Antes de que pasen más días del Mayo 2008, como continuación del artículo del querido Timoyhy Radcliffe, con la sensación de que hoy la cúspide de la ICAR se escuda en el mayo del 68 para dejarnos sin la “casa común” que creó el Vaticano II, me parece oportuno ofrecer este artículo mío que acaba de aparecer en valenciano en la revista Saò.

Cuenta Hans Küng en sus memorias –Libertad conquistada (Trotta 2003)– que el brillante profesor de Teología Joseph Ratzinger a quien, por iniciativa suya, se le había ofrecido una cátedra en Tubinga en 1966, no pudo aguantar más de dos años en aquella universidad por la revuelta estudiantil del 68:

“Más de una vez los dos nos vimos impedidos en nuestras clases por sentadas de gente ajenas a la asignatura que protestaban a voces. Lo que para mi quedó e una serie de enfados esporádicos, en Ratzinger supuso, a todas luces, un choque duradero. No quería seguir en Tubinga un semestre más… Desde entonces y hasta el día de hoy Ratzinger le tiene espanto a todos los movimientos ‘de abajo’, sean comunidades de estudiantes, grupos de sacerdotes, movimientos de Iglesia popular o teología de la liberación…” (p.590)
El 68 no provocó el cambio de rumbo de dos teólogos que todavía podían entenderse y colaborar en los tiempos del Concilio, pero sí catalizó las enormes diferencias que ya existían en la manera de entender la Iglesia y el alcance de su aggiornamento. Mientras uno ha llegado a papa el otro sigue vetado para enseñar en facultades católicas.

En junio del 68 Pedro Casaldáliga abandonó la pequeña comunidad de claretianos donde convivía con Fernando Sebastián. Sus trayectorias vitales se separaron desde entonces y también su manera de concebir el cristianismo, la Iglesia y el episcopado. Me consta que a pesar del esfuerzo de ambos se ha hecho muy difícil conservar la vieja amistad.
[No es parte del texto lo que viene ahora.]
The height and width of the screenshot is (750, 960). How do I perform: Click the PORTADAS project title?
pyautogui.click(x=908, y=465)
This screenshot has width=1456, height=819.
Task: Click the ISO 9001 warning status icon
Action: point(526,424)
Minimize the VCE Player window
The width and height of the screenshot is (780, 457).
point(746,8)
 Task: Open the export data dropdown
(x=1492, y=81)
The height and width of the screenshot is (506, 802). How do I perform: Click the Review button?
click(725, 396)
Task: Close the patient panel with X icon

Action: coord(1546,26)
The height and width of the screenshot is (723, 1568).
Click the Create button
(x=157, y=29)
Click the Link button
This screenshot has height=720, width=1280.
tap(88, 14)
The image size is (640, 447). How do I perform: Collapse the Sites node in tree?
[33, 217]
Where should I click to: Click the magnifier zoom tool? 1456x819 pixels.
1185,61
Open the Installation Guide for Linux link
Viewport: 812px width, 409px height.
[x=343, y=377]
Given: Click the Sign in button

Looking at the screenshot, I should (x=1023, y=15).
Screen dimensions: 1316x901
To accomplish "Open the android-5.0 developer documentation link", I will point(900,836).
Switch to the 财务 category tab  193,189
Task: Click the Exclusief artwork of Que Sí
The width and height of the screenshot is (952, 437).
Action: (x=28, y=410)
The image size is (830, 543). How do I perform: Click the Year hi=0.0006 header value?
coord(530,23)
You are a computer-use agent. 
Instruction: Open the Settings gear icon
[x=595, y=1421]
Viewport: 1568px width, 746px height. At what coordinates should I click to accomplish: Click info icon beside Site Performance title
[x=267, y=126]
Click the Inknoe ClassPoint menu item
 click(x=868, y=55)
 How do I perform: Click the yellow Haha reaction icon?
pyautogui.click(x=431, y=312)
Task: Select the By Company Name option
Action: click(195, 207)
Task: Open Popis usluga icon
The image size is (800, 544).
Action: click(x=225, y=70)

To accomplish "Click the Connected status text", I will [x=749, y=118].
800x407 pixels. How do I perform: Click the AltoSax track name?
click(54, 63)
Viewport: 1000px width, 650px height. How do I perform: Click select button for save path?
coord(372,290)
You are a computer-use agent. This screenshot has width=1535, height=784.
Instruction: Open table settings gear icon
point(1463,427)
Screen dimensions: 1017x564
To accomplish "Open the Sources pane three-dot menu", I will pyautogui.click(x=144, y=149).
Pero tampoco fue el mayo del 68 el que inspiró a Pedro esa opción radical por los pobres que ocasionó la progresiva ruptura con el viejo amigo, hoy arzobispo emérito de Pamplona.

Un poco después, en 1969, me encontré en Salamanca, a donde me habían llamado para dirigir un Colegio Mayor de “Vocaciones Tardías”, con el grupo de la progresista revista Iglesia Viva -nombre sugerido por Casaldáliga- que dirigía el joven profesor de Teología Fernando Sebastián. Había contrastes en el grupo pero podíamos colaborar todos en una revista crítica del nacionalcatolicismo. Por motivos de fe auténtica, y sólo en parte por el ambiente del 68, los estudiantes de Teología iniciaron una huelga protestando por la teología rancia que se impartía, huelga que duró varios meses. Me atribuyeron la iniciativa de la misma, lo cual no era verdad. Yo sólo respetaba la libertad de esos estudiantes adultos. Carlos Osoro, flamante arzobispo de Oviedo y entonces uno de los líderes de la huelga, puede dar testimonio de ello. Como consecuencia de aquello fui destituido de mi cargo y Fernando accedió al decanato de la Facultad, pista de arranque de futuras ascensiones. No sólo supuso esto un distanciamiento entre los dos sino con el resto del grupo de la revista que en 1971 había confiado en mí para sustituirle en la dirección. ¿Fue todo a causa de las revueltas estudiantiles que también llegaron a Salamanca? En absoluto. Las diferencias en la forma de concebir la Iglesia y su relación con la sociedad venían de mucho antes.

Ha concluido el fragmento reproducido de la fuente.